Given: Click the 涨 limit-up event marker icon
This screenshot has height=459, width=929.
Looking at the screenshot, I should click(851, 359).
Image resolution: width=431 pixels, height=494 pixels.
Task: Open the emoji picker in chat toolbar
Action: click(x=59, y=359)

==============================

**GIVEN PROBLEM**
Copy the records above line for line, changing nothing.

**EXERCISE ANSWER**
Given: Click the 涨 limit-up event marker icon
This screenshot has height=459, width=929.
Looking at the screenshot, I should click(851, 359).
Image resolution: width=431 pixels, height=494 pixels.
Task: Open the emoji picker in chat toolbar
Action: click(x=59, y=359)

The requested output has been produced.